### Tasks for this exercise
A. Check whether each statement below agrees with the forum post about a visco-elastic Stokes solver: (i) the init() stage takes a bit less than 1 minute for a 40x40 problem; (ii) solving the initial conditions with LinearSolve.jl shortened the init() time; (iii) the time-dependent parameters are updated through a callback function. For each, answer yes or no and quote the words of the post that settle it.
B. Carry on the forum post about the visco-elastic Stokes solver from the point where it stops.

### Provided text
Hi everyone.
I wrote a small code to solve 2D linear visco-elastic Stokes using finite difference and OrdinaryDiffEq to test how that would work out. So, in this case, I only have algebraic equations and have some parameters that are time-dependent that I am updating between each solve step (I also know I could use a callback function for that, but I am doing it manually for now to have a bit more controle).
So my whole system is expressed as an ODEproblem with a mass-matrix equal to 0 everywhere. I know that I could use LinearSolve directly for this problem with a simple time-loop, and that works well, but I plan to add other elliptic equations later. The current bottleneck is the init() stage, that takes a bit less than 1 minute for a 40x40 problem and that grows dramatically with increasing resolution. The solving stage is actually quite fast.
My discretisation function is already allocation free and I am providing the Jacobian sparsity so I ran out of ideas to cut down that number. Is there something I could try? I have also tried to solve the initial conditions with LinearSolve.jl to help with the initial guess but that didn’t change the init() time at all. So I am assuming the time is spent on something else. Is that a current known limitation? I have tried Rodas4P() or FBDF() but the init time didn’t really change.
Here is the code, if that can help. It is a bit long sorry!
using OrdinaryDiffEq, LinearAlgebra
using ForwardDiff, SparseArrays
using ComponentArrays:ComponentArray
using PreallocationTools
using SparseArrays
import SparseConnectivityTracer, ADTypes
using LinearSolve
using NonlinearSolve
# 2. Update your total_strainrate! function
function total_strainrate!(εvol, εxx, εzz, εxz, εII, Vx, Vz, dx, dz)

### Stored rows
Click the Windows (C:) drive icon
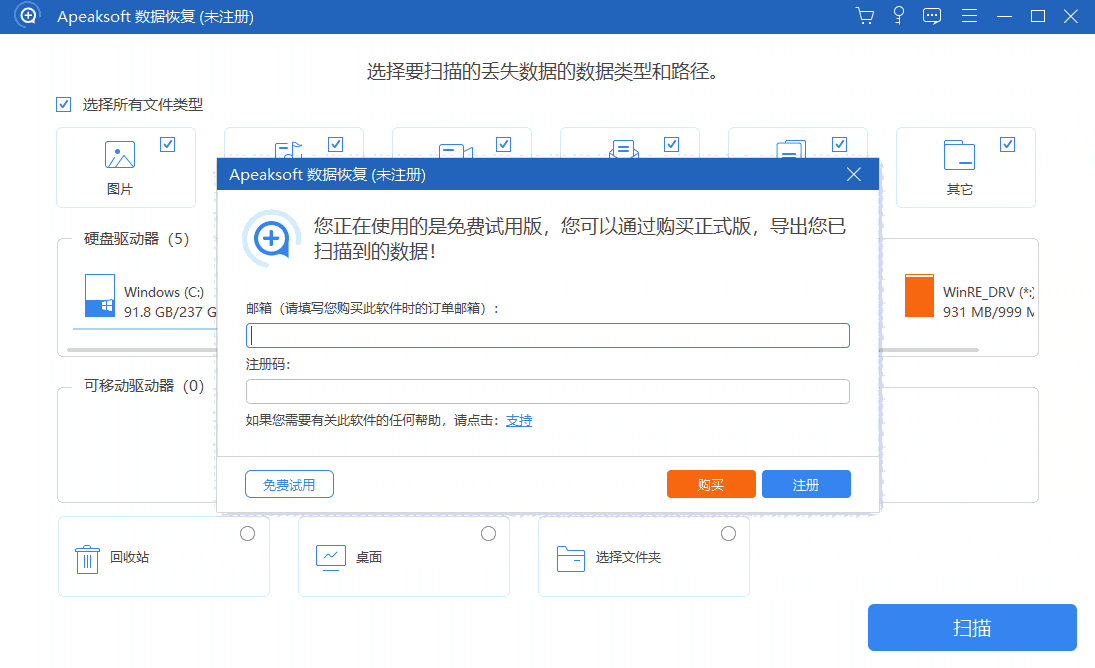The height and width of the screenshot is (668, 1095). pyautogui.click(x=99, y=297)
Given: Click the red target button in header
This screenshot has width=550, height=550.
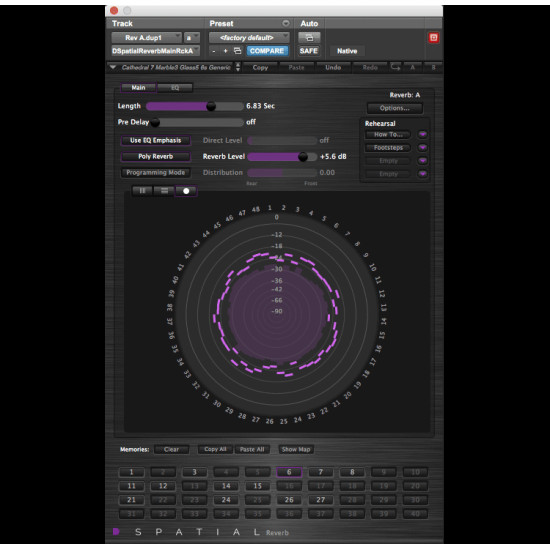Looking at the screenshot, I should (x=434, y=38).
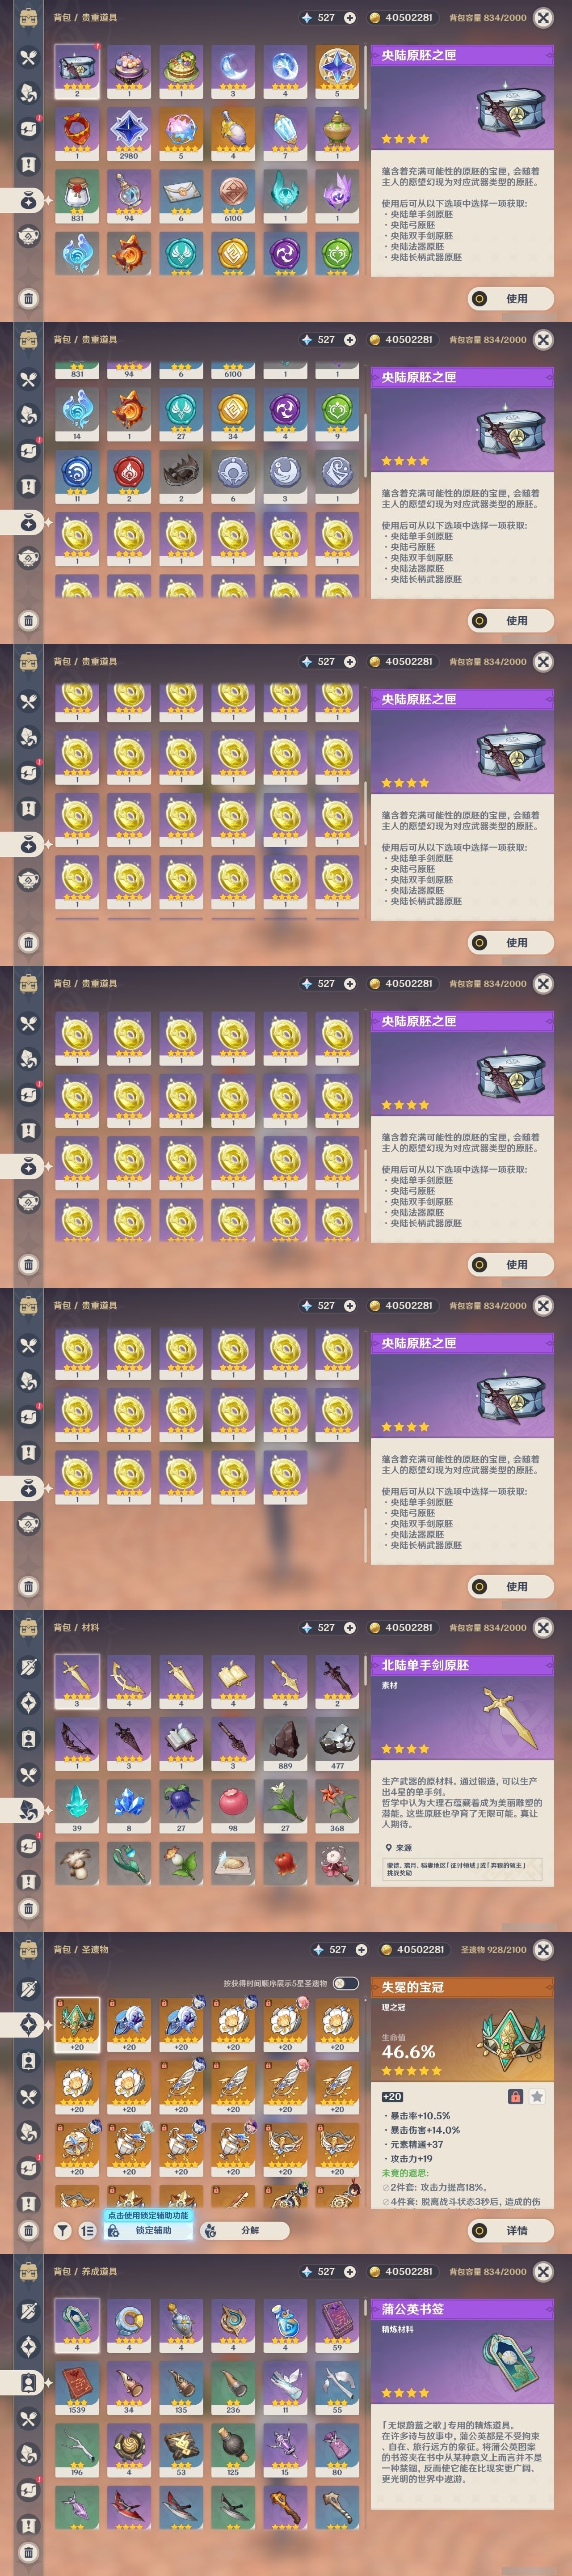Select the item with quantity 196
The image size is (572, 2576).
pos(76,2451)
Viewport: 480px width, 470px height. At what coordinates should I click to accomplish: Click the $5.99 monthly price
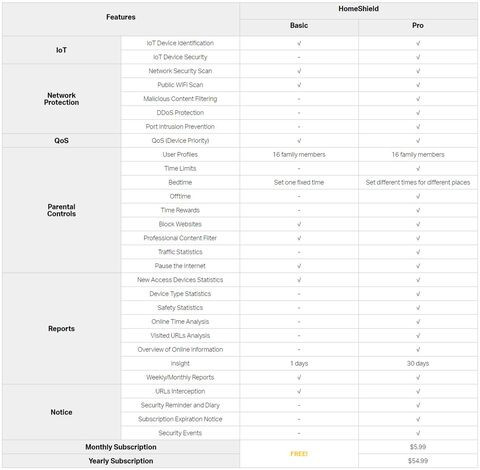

==

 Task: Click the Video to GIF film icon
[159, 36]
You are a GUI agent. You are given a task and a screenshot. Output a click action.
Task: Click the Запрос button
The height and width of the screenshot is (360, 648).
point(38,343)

### Results of the exercise
A.
(i) Yes: "The current bottleneck is the init() stage, that takes a bit less than 1 minute for a 40x40 problem"
(ii) No: "I have also tried to solve the initial conditions with LinearSolve.jl to help with the initial guess but that didn’t change the init() time at all."
(iii) No: "I also know I could use a callback function for that, but I am doing it manually for now to have a bit more controle"

B.
nx, nz = size(εxx)
# 1. Initialize εxz boundary (Crucial for Tracers!)
# Tracers can throw UndefRefError if an index is read before being assigned.
εxz .= 0.0
# 2. Diagonal components (Using simple loops is often safer for AD)
for j in 1:nz, i in 1:nx
dvx_dx = (Vx[i+1, j] - Vx[i, j]) / dx
dvz_dz = (Vz[i, j+1] - Vz[i, j]) / dz
εv = dvx_dx + dvz_dz
εvol[i, j] = εv
εxx[i, j] = dvx_dx - εv / 3.0
εzz[i, j] = dvz_dz - εv / 3.0
end
# 3. Off-diagonal (On Nodes/Vertices)
# We only compute internal nodes; boundaries are handled by BCs later
for j in 2:nz, i in 2:nx
dvx_dz = (Vx[i, j] - Vx[i, j-1]) / dz
dvz_dx = (Vz[i, j] - Vz[i-1, j]) / dx
εxz[i, j] = 0.5 * (dvx_dz + dvz_dx)
end
# 4. Second Invariant (εII) at Cell Centers
for j in 1:nz, i in 1:nx
# Average the 4 surrounding εxz nodes to the cell center
# These indices map nodes (nx+1, nz+1) to centers (nx, nz)
exz_sq_av = 0.25 * (
εxz[i, j]^2 + εxz[i+1, j]^2 +
εxz[i, j+1]^2 + εxz[i+1, j+1]^2
)
εII[i, j] = sqrt(0.5 * εxx[i, j]^2 + 0.5 * εzz[i, j]^2 + exz_sq_av)
end
return nothing
end
function total_stresses!(τxx, τzz, τxz, τII, εxx, εzz, εxz, τxx_old, τzz_old, τxz_old, η, G, Δt)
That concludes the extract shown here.